### [Work instructions]
Write out the records below again, replacing every "Image resolution" with "Screen size" and leaving everything else unchanged.

### [Raw data]
<<<<
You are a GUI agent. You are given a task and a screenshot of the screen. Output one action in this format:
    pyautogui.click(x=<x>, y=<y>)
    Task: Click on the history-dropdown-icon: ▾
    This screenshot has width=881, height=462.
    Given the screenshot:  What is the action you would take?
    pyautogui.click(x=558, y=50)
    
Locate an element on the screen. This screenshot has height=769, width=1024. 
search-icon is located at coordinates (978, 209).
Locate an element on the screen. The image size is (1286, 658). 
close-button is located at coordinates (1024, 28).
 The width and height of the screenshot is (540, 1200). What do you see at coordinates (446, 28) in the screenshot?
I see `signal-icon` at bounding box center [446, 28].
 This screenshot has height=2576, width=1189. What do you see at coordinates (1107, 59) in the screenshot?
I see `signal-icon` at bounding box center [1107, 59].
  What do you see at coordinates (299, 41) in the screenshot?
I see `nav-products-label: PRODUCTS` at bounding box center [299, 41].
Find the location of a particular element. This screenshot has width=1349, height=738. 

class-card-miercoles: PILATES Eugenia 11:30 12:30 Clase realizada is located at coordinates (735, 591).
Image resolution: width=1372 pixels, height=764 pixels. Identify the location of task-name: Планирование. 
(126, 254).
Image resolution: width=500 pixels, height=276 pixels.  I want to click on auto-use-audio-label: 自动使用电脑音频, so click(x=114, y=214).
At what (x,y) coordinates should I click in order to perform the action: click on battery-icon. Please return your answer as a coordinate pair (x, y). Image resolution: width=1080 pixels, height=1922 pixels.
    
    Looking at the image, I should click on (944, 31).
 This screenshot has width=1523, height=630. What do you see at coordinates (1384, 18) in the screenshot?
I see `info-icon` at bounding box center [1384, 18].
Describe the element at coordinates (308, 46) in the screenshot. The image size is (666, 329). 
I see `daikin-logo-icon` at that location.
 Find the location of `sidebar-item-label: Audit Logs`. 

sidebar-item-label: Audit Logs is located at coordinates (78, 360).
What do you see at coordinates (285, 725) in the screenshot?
>>>>
### [Response to this exercise]
You are a GUI agent. You are given a task and a screenshot of the screen. Output one action in this format:
    pyautogui.click(x=<x>, y=<y>)
    Task: Click on the history-dropdown-icon: ▾
    This screenshot has width=881, height=462.
    Given the screenshot:  What is the action you would take?
    pyautogui.click(x=558, y=50)
    
Locate an element on the screen. This screenshot has height=769, width=1024. 
search-icon is located at coordinates (978, 209).
Locate an element on the screen. The image size is (1286, 658). 
close-button is located at coordinates (1024, 28).
 The width and height of the screenshot is (540, 1200). What do you see at coordinates (446, 28) in the screenshot?
I see `signal-icon` at bounding box center [446, 28].
 This screenshot has height=2576, width=1189. What do you see at coordinates (1107, 59) in the screenshot?
I see `signal-icon` at bounding box center [1107, 59].
  What do you see at coordinates (299, 41) in the screenshot?
I see `nav-products-label: PRODUCTS` at bounding box center [299, 41].
Find the location of a particular element. This screenshot has width=1349, height=738. 

class-card-miercoles: PILATES Eugenia 11:30 12:30 Clase realizada is located at coordinates (735, 591).
Screen size: width=1372 pixels, height=764 pixels. Identify the location of task-name: Планирование. 
(126, 254).
Screen size: width=500 pixels, height=276 pixels.  I want to click on auto-use-audio-label: 自动使用电脑音频, so click(x=114, y=214).
At what (x,y) coordinates should I click in order to perform the action: click on battery-icon. Please return your answer as a coordinate pair (x, y). Screen size: width=1080 pixels, height=1922 pixels.
    
    Looking at the image, I should click on (944, 31).
 This screenshot has width=1523, height=630. What do you see at coordinates (1384, 18) in the screenshot?
I see `info-icon` at bounding box center [1384, 18].
Describe the element at coordinates (308, 46) in the screenshot. The image size is (666, 329). 
I see `daikin-logo-icon` at that location.
 Find the location of `sidebar-item-label: Audit Logs`. 

sidebar-item-label: Audit Logs is located at coordinates (78, 360).
What do you see at coordinates (285, 725) in the screenshot?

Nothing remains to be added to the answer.